------ INFORMATION ------
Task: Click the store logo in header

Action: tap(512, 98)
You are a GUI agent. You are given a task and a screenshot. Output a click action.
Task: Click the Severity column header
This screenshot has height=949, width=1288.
------
Put down all the data once more, exactly as it appears above.

## TASK OUTPUT
Task: Click the store logo in header

Action: tap(512, 98)
You are a GUI agent. You are given a task and a screenshot. Output a click action.
Task: Click the Severity column header
This screenshot has height=949, width=1288.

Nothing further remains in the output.